Fulfilling a North Dakota dream: Longtime Texas history teacher moves ‘home’ to Dickinson
Dickinson may not smell as great as it once did. In years past, Brian Belden said, before intense urban and oil-industry growth, there was a strong country air that smelled like freshly mowed hay and grain.
Belden laments that many historic buildings have been razed, but said he still wanted to move here after retiring from 40 years of teaching history in Austin, Texas.
So he did, on Jan. 1, 2013. It was a day when the Austin’s temperature was about in the 60s, and Dickinson’s wasn’t — freezing temps and snow, he recalls. And that’s OK with him.

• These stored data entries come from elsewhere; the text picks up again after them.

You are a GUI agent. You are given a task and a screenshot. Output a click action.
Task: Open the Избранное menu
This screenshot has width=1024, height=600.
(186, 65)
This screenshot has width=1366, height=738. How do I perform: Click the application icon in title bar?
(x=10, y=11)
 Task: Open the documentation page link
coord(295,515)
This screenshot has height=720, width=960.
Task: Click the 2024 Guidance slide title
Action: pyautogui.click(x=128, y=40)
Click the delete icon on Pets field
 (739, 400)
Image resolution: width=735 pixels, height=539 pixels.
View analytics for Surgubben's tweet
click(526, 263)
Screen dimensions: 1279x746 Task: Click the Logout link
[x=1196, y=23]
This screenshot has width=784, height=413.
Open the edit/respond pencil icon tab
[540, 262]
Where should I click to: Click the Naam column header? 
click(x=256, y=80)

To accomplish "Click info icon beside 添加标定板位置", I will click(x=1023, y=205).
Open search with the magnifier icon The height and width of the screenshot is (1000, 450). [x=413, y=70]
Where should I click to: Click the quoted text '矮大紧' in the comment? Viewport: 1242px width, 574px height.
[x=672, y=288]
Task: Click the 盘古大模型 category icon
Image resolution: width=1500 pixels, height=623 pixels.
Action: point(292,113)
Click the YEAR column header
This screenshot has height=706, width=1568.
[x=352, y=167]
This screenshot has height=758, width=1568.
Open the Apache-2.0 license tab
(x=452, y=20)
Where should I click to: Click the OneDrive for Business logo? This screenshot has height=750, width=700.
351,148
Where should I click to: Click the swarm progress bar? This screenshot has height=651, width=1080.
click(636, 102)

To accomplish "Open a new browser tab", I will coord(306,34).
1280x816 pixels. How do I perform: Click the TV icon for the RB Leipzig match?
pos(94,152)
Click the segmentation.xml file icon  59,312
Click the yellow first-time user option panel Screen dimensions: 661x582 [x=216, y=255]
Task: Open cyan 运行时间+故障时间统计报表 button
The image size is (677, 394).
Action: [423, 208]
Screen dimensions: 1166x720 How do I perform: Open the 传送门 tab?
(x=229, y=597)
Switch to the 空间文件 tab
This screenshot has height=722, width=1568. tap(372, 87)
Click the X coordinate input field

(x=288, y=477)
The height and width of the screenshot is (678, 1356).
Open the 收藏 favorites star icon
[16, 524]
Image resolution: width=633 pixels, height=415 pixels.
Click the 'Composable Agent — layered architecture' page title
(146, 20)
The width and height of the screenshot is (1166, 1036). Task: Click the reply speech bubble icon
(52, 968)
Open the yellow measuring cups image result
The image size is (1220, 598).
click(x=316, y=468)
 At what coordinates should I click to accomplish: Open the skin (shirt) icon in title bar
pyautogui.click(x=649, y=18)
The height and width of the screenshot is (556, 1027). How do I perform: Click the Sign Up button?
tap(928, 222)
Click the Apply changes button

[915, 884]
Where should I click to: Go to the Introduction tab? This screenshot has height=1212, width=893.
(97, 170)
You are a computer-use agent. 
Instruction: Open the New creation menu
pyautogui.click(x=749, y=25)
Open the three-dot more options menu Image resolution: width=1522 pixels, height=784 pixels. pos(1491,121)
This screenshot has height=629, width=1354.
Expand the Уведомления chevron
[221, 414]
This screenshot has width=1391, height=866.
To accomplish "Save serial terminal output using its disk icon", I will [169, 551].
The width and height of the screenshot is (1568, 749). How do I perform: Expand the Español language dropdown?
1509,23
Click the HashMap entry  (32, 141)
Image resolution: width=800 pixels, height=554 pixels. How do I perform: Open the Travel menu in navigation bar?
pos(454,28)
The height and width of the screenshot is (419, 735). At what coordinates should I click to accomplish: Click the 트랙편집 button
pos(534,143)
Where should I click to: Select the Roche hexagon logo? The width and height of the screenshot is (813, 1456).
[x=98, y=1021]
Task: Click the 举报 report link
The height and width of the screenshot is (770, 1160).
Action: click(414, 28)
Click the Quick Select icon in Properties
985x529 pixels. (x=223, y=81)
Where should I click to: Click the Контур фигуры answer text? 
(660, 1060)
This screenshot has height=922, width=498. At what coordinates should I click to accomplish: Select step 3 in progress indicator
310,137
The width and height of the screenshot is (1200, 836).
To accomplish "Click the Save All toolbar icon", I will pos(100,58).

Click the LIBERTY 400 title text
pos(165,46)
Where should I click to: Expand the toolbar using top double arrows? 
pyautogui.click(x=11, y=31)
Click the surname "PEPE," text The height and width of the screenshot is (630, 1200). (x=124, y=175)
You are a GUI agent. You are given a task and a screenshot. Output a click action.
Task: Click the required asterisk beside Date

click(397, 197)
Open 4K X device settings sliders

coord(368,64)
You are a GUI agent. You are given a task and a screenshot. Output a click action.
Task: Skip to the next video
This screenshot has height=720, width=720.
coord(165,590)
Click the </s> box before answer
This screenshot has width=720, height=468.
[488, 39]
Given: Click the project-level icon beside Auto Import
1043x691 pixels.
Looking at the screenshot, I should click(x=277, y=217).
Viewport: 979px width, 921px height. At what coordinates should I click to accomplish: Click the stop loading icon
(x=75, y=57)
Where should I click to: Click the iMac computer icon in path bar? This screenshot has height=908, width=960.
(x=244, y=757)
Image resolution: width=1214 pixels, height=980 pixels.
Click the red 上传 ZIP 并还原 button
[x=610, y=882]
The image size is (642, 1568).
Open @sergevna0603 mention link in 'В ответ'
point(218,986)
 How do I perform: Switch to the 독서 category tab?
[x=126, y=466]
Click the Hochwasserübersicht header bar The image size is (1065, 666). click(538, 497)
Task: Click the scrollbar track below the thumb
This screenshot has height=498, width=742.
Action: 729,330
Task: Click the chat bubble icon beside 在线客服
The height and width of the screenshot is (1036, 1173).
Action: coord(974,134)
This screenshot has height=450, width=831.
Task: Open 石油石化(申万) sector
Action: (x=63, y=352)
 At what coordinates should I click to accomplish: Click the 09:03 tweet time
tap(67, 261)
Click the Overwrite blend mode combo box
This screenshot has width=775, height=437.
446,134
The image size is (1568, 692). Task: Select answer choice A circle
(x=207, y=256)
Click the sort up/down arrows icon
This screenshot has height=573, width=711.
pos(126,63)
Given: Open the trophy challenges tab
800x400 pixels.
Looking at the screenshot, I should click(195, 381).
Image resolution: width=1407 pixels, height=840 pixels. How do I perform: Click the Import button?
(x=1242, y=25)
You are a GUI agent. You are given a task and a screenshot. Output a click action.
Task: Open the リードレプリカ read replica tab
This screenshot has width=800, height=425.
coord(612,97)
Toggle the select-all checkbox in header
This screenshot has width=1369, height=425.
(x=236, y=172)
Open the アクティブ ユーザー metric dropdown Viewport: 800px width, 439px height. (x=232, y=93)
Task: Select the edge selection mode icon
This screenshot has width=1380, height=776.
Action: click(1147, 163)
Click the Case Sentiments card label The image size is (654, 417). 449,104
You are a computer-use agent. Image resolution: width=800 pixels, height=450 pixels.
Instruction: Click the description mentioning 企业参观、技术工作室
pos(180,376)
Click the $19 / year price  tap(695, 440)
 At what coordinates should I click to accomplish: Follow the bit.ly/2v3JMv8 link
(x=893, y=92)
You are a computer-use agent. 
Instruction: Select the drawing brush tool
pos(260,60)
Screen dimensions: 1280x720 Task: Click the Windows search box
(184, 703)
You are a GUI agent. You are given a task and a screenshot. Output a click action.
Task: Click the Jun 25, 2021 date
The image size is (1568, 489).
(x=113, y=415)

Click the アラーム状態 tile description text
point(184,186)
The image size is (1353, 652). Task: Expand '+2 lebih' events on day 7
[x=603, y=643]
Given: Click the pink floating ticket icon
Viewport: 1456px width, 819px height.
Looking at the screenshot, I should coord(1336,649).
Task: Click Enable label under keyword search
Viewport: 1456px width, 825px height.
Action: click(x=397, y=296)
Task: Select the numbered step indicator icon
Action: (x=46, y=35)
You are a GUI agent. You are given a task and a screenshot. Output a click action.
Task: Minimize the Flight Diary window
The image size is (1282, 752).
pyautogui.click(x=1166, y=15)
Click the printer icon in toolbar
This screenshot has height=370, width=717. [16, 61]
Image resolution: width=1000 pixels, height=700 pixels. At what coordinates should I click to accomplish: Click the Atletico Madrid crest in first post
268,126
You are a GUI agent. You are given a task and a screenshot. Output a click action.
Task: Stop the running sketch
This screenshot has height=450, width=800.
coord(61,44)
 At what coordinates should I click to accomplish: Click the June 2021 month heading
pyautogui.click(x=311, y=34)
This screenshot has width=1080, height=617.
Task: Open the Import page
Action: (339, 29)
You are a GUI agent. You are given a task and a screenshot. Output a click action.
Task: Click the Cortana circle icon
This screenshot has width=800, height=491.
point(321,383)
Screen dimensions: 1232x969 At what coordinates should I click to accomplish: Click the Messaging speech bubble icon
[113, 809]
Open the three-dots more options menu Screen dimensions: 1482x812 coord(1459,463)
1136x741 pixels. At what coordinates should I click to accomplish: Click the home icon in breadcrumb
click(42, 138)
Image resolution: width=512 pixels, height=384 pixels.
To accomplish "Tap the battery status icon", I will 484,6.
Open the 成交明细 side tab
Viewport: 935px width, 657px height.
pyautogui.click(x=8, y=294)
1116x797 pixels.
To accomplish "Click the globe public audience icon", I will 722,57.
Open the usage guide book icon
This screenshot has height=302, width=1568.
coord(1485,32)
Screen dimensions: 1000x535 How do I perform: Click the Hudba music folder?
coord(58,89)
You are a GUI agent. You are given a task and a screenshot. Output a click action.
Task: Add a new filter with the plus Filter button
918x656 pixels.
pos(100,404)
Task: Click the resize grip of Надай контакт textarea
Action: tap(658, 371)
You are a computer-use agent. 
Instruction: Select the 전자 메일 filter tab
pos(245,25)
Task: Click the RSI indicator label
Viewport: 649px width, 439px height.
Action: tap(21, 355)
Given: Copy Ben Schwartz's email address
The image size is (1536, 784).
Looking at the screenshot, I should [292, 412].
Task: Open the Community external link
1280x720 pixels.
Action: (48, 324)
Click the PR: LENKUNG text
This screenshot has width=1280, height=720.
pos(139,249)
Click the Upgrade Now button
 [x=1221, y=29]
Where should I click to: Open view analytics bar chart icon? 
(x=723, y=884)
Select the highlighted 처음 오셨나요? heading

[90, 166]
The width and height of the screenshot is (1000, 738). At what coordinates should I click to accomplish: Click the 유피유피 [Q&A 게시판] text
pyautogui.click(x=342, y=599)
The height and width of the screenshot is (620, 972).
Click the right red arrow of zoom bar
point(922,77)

“This is where I want to be. … I wanted to move here while I was still in good health,” said Belden, who brought with him his history-teaching and volunteering skills.
Belden said he thinks the state is beautiful, from the terrain, rolling hills to its scenic byways and so on. He is “museum crazy,” he said, and so started exploring those immediately. He also started reading reading history books, volunteering at the Dickinson Museum Center and in Medora at Theodore Roosevelt National Park’s interpretive center.
Also, Belden loves attending auctions, and has bought and donated items to the Dickinson Museum Center, at 188 W. Museum Drive. He is now working at the museum four hours a day, giving tours, relieving the museum director, and scanning in historic photos from Dickinson and other towns for the museum’s ever-growing online photo archives.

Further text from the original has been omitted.